Sunday, March 16, 2008

I'm Anti-Nostalgia

I'm am. I'm anti-nostalgia.

I'm not against old things, and I'm not against the past, though I am probably less interested in the past than most people. I'm not anti- the nostalgias of others, really. What I'm against is nostalgia in myself.

I say, "anti-" rather than just "I don't like. . . " because my feelings are more complicated than just not liking, and it's my active stance that is, well, anti-nostalgia. I don't want to feel nostalgic; I don't want to engage in activities that indulge desires for nostalgia, and I don't want to encourage in myself any nostalgic participation in art, music, books, and so on.

I'm not totally clear why I have this stance. Part of it has to do with my feeling that nostalgia for me is like a bad drug: it's kind of fun and interesting while it's going on, but when I wake up and look out the window I feel the awful crash of the mood-that-is-no-mood and the feeling of wasted time. I hate that.

Then part of it is also my engagement with the item of nostalgia becomes an engagement with myself, rather than with something else, and this depresses me.

Also, when it comes to culture and its producers, I feel an obligation to support the people around me. I mean, there are people writing books, making music, etc etc etc; if I spend my music dollars on the Rolling Stones what will happen to all that?

Obviously this last couldn't be the whole story on its own, because like I said, I'm not against the past. Many of my favorite things are old things: the novels of Trollope, the music of Mozart and T. Rex, old movies.

The important thing is these are all things I currently engage with for what they are. I don't locate them in any special time and place of my own to which they recall me. So my love of them has nothing to do with nostalgia, and everything to do with just liking.

Other things I try to avoid. When I was young I was obsessed with The Velvet Underground, and the other day in the cafe I go to they had on an album. . . some mix someone had downloaded, as it turned out. The songs were so, so good, and they didn't sound dated at all, they just sounded, you know, awesome.
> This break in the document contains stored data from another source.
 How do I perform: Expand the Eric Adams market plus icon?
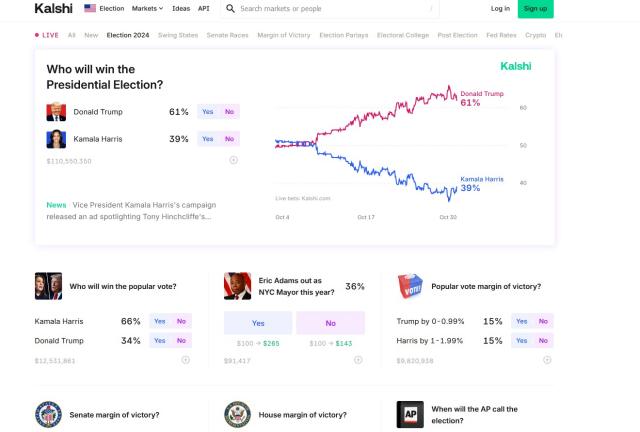tap(359, 360)
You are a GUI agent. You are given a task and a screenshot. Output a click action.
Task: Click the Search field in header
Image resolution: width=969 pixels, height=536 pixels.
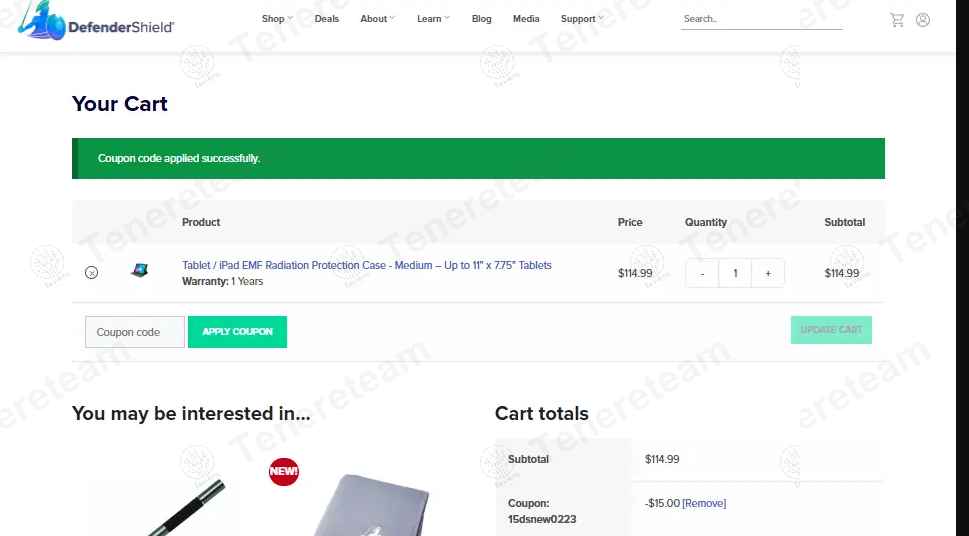click(x=761, y=19)
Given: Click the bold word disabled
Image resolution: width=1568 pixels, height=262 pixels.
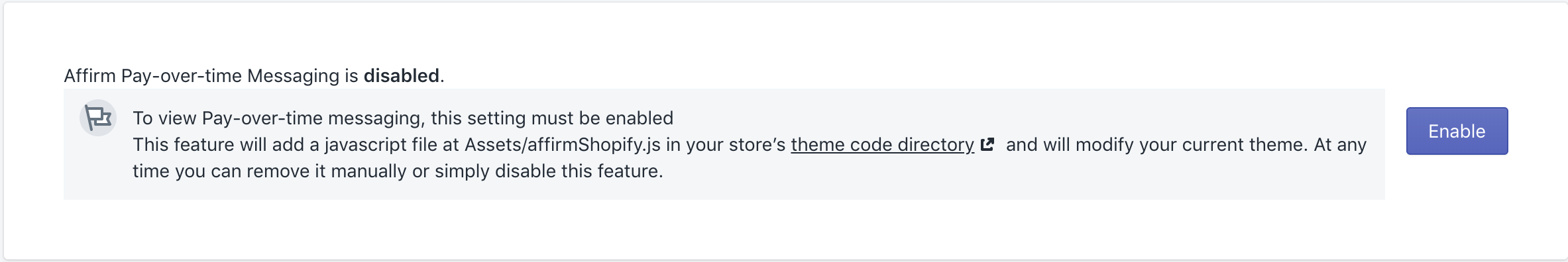Looking at the screenshot, I should [x=401, y=75].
I briefly considered going out and buying a Velvet Underground CD.

But I gave that plan up. Because I have a rule: no old things that evoke your own past. Old things are OK if they're new to you, or if they transcend the past, but those songs are forever super-glued in my mind to a certain time and place. A certain me. No, the rule says, no, you can't indulge that.
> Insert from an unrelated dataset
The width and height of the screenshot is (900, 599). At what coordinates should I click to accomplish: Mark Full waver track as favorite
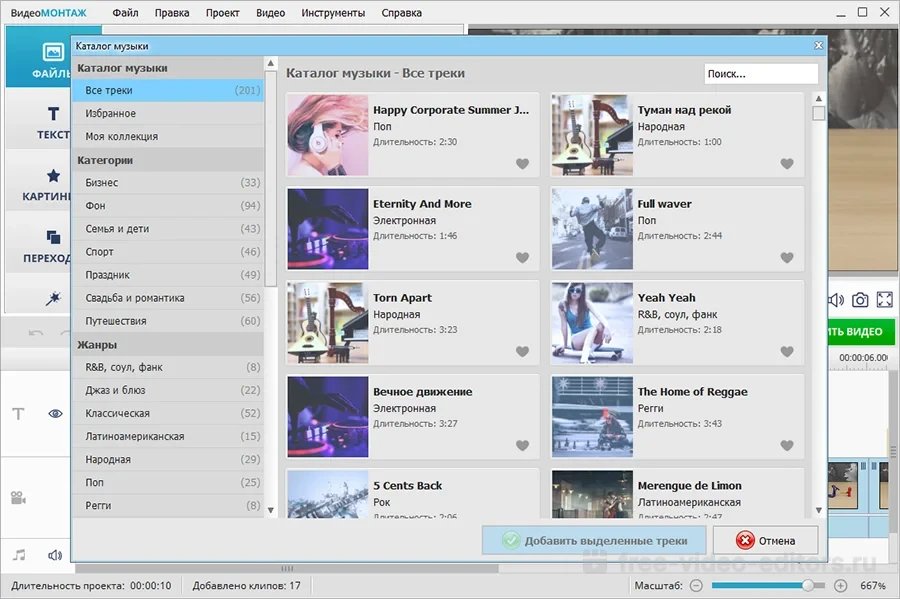click(787, 258)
This example makes me remember another reason I'm anti-nostalgia, which is fear at being left behind. The world is moving on; if you're at home listening to your old Velvet Underground CDs you're not going to have anyone to talk to, and you're going to be unhappy and lonely every time there's music you can't understand going on around you. Much better to keep up, keep moving.

So even though I tolerate the old, when it's not nostalgic, I have a preference for the new.
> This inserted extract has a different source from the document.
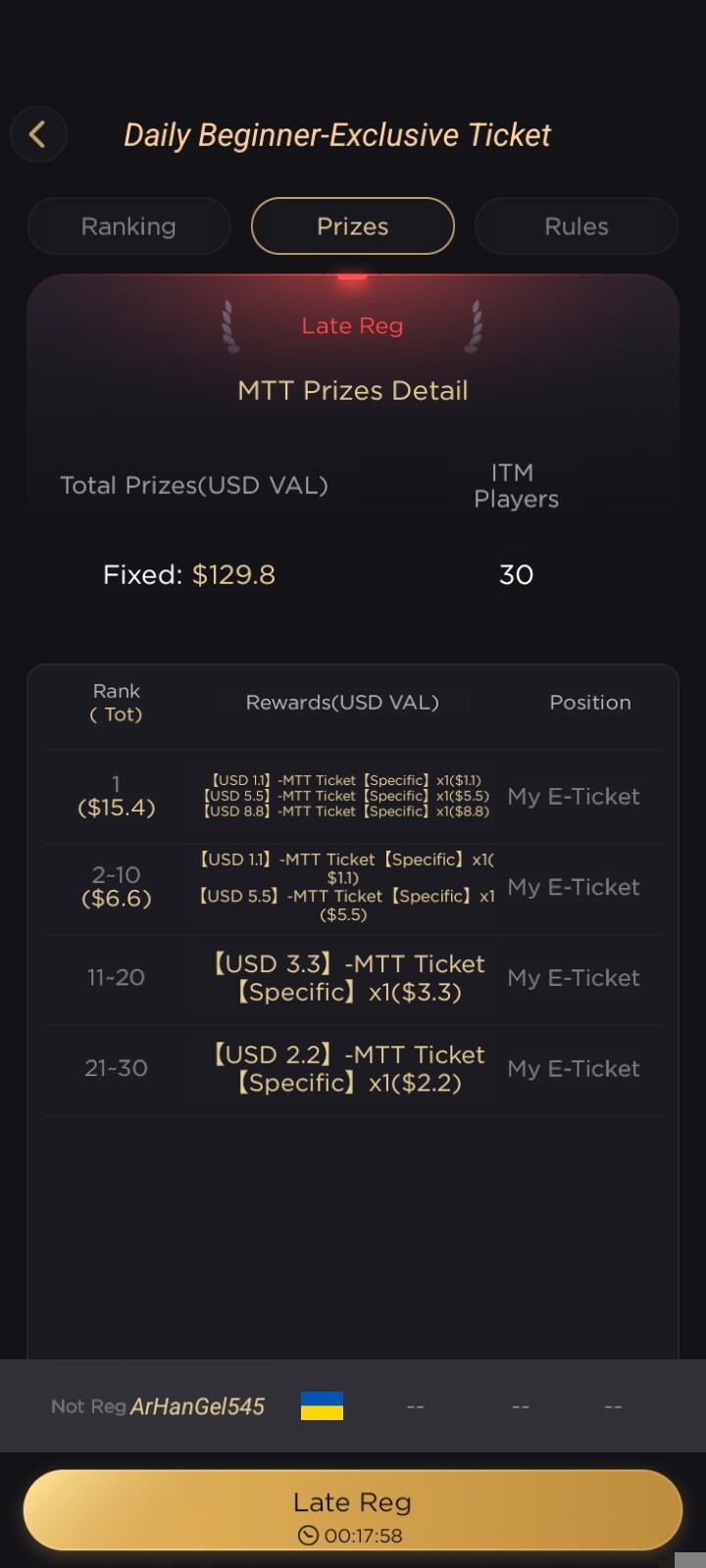The height and width of the screenshot is (1568, 706).
Task: Click My E-Ticket in 21~30 row
Action: 574,1069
Today I was at the mall, and I was shopping at Express, and they played a song, "I know that you want the candy; I know that you want the candy . . ." da da da da da.

My first thought was, "Oh, it sounds just like the Jesus and Mary Chain, only new!" I was way, way into the Jesus and Mary Chain, like, I don't know, a million years ago. I remembered how much I loved the Jesus and Mary Chain, and I thought, I could go buy one of their records. But then I thought, "Oh, no, no, that's nostalgia, that's no good. Can't do that."

Fortunately, I was right that this song was the Jesus and Mary Chain, only new. I got home and googled it, and discovered it's by the Raveonettes, a current group, and the iTunes review describes their sound as "Phil-Spector-meets-Jesus-and-Mary-Chain."

Since The Jesus and Mary Chain are described on Wikipedia as "reminiscent of Phil Spector" but with a "noisy post-punk treatment," I'd say the comparison is about as apt as it could be.

So, for me, the best of all possible worlds. Tomorrow I'll buy their album, Lust Lust Lust.

I an anti-nostalgia, but I had a powerful wave of it comes by when I read this sentence in the Wikipedia entry on, as they call them, JAMC:

"Playing in front of small audiences, the Mary Chain earned their notoriety by playing very short gigs, some lasting no more than 10 minutes and consisting of a constant wall of feedback and distortion, as well as playing with their backs to the audience and refusing to speak to them."

Ahh, the 80's. Such a kind and gentle era! Wasn't it?

2 comments:

Captain Colossal said...

See, and we've discussed this a fair amount, but I'm actively pro-nostalgia. My ideal music collection would, in fact, distill everything I've ever liked into some kind of platonic essence.

Which is why right now I'm listening to Billy Joel. And before that it was Perry Como, Magic Moments, which is itself a pro-nostalgia song.

But, on the other hand, I also like eating too much sugar and then falling into a low blood sugar coma.

Noko Marie said...

One nice thing about being pro-nostaligia, I'd imagine, is that it gets more fun, rather than less, as you grow older. Since you have more to be nostalgic about?

That's one of the perils of being future-oriented. What happens as the future time dwindles? Maybe "the present' is more where I should be focusing.